> _What you have to do_
Every line of the listing that follows must be written out unchanged.
● ● ● ●
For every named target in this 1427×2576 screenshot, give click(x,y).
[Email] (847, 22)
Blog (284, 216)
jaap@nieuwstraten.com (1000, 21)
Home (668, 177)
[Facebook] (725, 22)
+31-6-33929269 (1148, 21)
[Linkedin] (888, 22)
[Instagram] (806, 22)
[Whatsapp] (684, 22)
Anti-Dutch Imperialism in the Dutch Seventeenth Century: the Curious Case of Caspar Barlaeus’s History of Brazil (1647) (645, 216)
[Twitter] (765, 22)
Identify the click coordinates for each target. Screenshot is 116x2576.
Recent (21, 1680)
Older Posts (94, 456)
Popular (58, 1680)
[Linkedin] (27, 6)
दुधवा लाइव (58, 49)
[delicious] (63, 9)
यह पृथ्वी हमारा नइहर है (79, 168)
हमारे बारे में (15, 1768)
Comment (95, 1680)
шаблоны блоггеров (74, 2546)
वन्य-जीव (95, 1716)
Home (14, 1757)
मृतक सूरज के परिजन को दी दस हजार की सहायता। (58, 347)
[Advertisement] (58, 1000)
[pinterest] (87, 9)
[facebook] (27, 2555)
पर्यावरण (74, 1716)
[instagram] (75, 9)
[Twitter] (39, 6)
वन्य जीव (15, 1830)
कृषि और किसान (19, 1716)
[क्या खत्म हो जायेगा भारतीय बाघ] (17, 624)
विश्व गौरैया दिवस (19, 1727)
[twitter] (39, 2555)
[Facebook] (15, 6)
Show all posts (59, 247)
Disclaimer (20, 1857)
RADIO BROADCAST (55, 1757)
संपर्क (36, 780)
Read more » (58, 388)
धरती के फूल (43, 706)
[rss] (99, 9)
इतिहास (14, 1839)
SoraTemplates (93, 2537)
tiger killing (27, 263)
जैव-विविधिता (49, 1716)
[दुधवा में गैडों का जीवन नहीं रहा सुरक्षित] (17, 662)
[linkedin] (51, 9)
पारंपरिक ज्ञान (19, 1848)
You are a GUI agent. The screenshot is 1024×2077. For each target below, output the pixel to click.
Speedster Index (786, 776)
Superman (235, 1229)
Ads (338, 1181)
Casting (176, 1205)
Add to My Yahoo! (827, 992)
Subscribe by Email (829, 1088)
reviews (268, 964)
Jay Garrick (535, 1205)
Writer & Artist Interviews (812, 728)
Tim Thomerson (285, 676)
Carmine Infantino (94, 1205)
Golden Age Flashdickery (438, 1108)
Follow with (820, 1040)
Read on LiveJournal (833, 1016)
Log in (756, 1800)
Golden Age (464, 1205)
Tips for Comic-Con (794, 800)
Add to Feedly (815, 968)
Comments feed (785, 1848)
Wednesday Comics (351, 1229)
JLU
● ● ● ●
> _Written answer_
For every named target in this 1427×2576 screenshot, give click(x,y).
[Email] (847, 22)
Blog (284, 216)
jaap@nieuwstraten.com (1000, 21)
Home (668, 177)
[Facebook] (725, 22)
+31-6-33929269 (1148, 21)
[Linkedin] (888, 22)
[Instagram] (806, 22)
[Whatsapp] (684, 22)
Anti-Dutch Imperialism in the Dutch Seventeenth Century: the Curious Case of Caspar Barlaeus’s History of Brazil (1647) (645, 216)
[Twitter] (765, 22)
Identify the click coordinates for each target. Screenshot is 116x2576.
Recent (21, 1680)
Older Posts (94, 456)
Popular (58, 1680)
[Linkedin] (27, 6)
दुधवा लाइव (58, 49)
[delicious] (63, 9)
यह पृथ्वी हमारा नइहर है (79, 168)
हमारे बारे में (15, 1768)
Comment (95, 1680)
шаблоны блоггеров (74, 2546)
वन्य-जीव (95, 1716)
Home (14, 1757)
मृतक सूरज के परिजन को दी दस हजार की सहायता। (58, 347)
[Advertisement] (58, 1000)
[pinterest] (87, 9)
[facebook] (27, 2555)
पर्यावरण (74, 1716)
[instagram] (75, 9)
[Twitter] (39, 6)
वन्य जीव (15, 1830)
कृषि और किसान (19, 1716)
[क्या खत्म हो जायेगा भारतीय बाघ] (17, 624)
विश्व गौरैया दिवस (19, 1727)
[twitter] (39, 2555)
[Facebook] (15, 6)
Show all posts (59, 247)
Disclaimer (20, 1857)
RADIO BROADCAST (55, 1757)
संपर्क (36, 780)
Read more » (58, 388)
धरती के फूल (43, 706)
[rss] (99, 9)
इतिहास (14, 1839)
SoraTemplates (93, 2537)
tiger killing (27, 263)
जैव-विविधिता (49, 1716)
[दुधवा में गैडों का जीवन नहीं रहा सुरक्षित] (17, 662)
[linkedin] (51, 9)
पारंपरिक ज्ञान (19, 1848)
You are a GUI agent. The screenshot is 1024×2077. For each target below, output the pixel to click.
Speedster Index (786, 776)
Superman (235, 1229)
Ads (338, 1181)
Casting (176, 1205)
Add to My Yahoo! (827, 992)
Subscribe by Email (829, 1088)
reviews (268, 964)
Jay Garrick (535, 1205)
Writer & Artist Interviews (812, 728)
Tim Thomerson (285, 676)
Carmine Infantino (94, 1205)
Golden Age Flashdickery (438, 1108)
Follow with (820, 1040)
Read on LiveJournal (833, 1016)
Log in (756, 1800)
Golden Age (464, 1205)
Tips for Comic-Con (794, 800)
Add to Feedly (815, 968)
Comments feed (785, 1848)
Wednesday Comics (351, 1229)
JLU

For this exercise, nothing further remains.